O Hip-Hop no Brasil tem aproximadamente seus 40 anos e, desde então, já abraçou algumas gerações, tanto de artistas quanto de público. Dos tempos de Sharylaine e Thaíde aos de Ebony e Borges, é natural que uma geração acompanhe seus ídolos contemporâneos. No entanto, para entendermos a totalidade de um movimento, não podemos nos limitar somente aos artistas do nosso tempo.
Os princípios do Hip-Hop
Para garantir a manutenção dos princípios do movimento e sua continuidade, é urgente que o público novo do Rap conheça sua história, seus principais nomes e trajetória, pelo menos no Brasil. Além disso, precisa entender que o Hip-Hop é um movimento fortemente político. Como disse Roberto Camargos em seu artigo MÚSICA E POLÍTICA: PERCEPÇÕES DA VIDA SOCIAL BRASILEIRA NO RAP (2011),
O rap tem sua produção assentada no tempo em que o Brasil sofreu acentuadas transformações que culminaram, em última instância, na consolidação da hegemonia das ideias e práticas de cunho neoliberal.
Roberto Camargos, 2011
As pessoas que construíram o movimento experimentaram os efeitos negativos dessa lógica político-econômica. E é justamente por este fato que o Hip-Hop se estabelece no Brasil com um discurso contundente contra essas práticas. Seja nas letras de protesto ou sobre festas e diversão, o Rap sempre foi reflexo de reivindicações de grupos socialmente minoritários e, em sua maioria, negros. Apagar este fato é apagar a trajetória de todo o movimento cultural.
A disputa mercadológica
E essas cartas devem ser postas na mesa porque, de uns tempos para cá, o Rap (ou parte dele) tem entrado cada vez mais no jogo mercadológico musical e disputado grandes investimentos. O sucesso de raps em plataformas de streaming e redes como o Tik Tok não me deixam mentir. E o esvaziamento de uma cultura é praticamente inerente ao movimento capitalista, principalmente quando estes investimentos vêm daqueles que estão fora dessa cultura.
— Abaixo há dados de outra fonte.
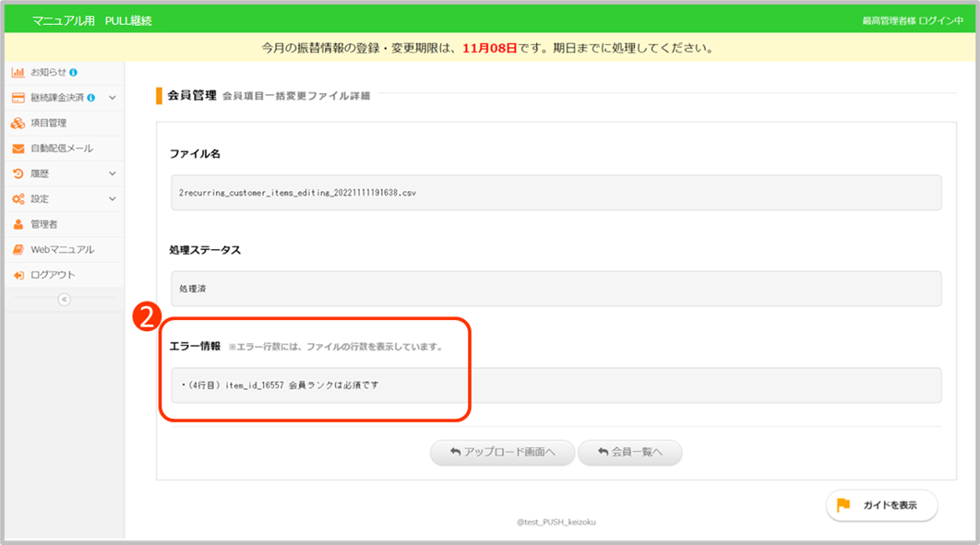The height and width of the screenshot is (545, 980).
Task: Expand the 継続課金決済 submenu chevron
Action: (x=112, y=97)
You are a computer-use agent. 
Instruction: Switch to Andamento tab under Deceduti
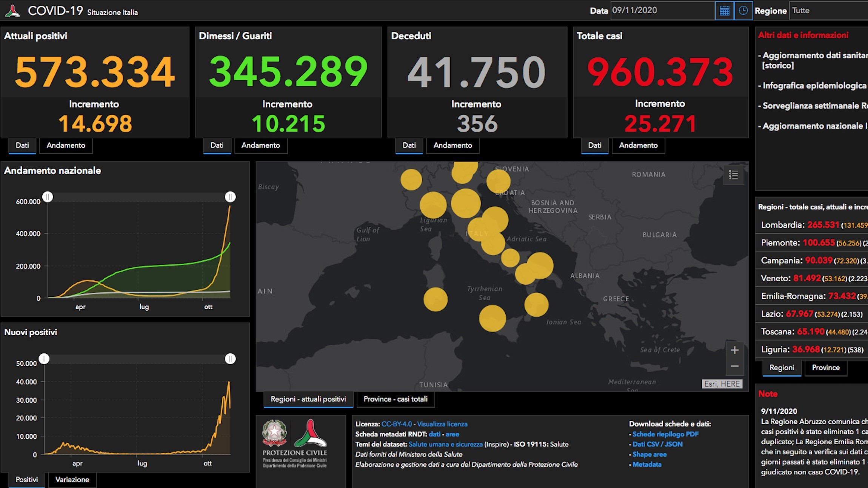452,146
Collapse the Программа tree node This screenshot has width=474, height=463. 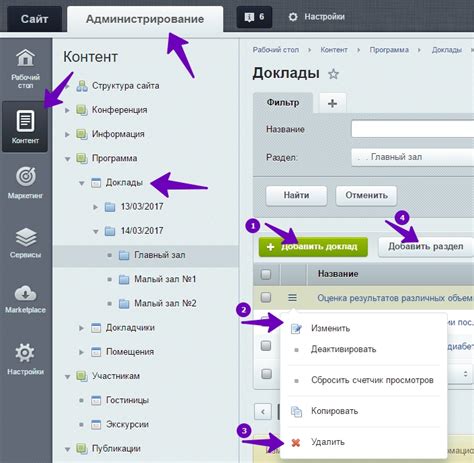pos(67,159)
Para além de atribuir valor sobre “jogar esse jogo”, é preciso cuidado para não colaborarmos com o esvaziamento do Hip-Hop, principalmente enquanto artistas e mídia. Não podemos deixar que a próxima geração não saiba quem é KL Jay, RPW, Dexter, Nelson Triunfo ou a importância da São Bento. Ou até mesmo artistas da “geração seguinte”, como Stefanie e Kamau, como a Genius Brasil bem questionou.
Sobre responsabilidade
É essencial para nós enquanto mídia ecoarmos os nomes dos nossos mestres e realizarmos registros históricos do que aconteceu na cena. E é importante fazer isso sempre se conectando com a geração que está por vir, para que essa comunicação seja garantida. É normal que as próximas gerações não os acompanhem no dia a dia. E por isso a importância da pesquisa e da manutenção da memória dessa cultura.
É super interessante que fenômenos como Kawe e Teto estourem algumas bolhas e alcancem mais pessoas. É importantíssimo o alcance de Matuê, assim como sua campanha de lançamento do disco, mas não podemos limitar o Hip-Hop a isso. E muito menos desatrelar isso do Hip-Hop e isentar as responsabilidades desses artistas e públicos.
O Trap é um subgênero do Rap e o Rap é Hip-Hop. Não tem como desvincular esses elementos. O fã de Trap e Drill precisa entender sobre a história do movimento Hip-Hop – assim como os da antiga precisam dialogar com esse público novo. Mas eu bato na tecla da responsabilidade da geração que está por vir porque o futuro depende deles.
Que o Hip-Hop não sucumba à lógica mercadológica. É importante sim absorvermos e usarmos ferramentas dessa lógica, até porque a gente não vive na Disneylândia e precisamos pagar contas. Mas que não nos tornemos reféns dessa lógica, de forma que isso não vire prioridade no lugar dos princípios do Hip-Hop. Ao invés disso, que passemos adiante os princípios que os algoritmos não conseguem ler.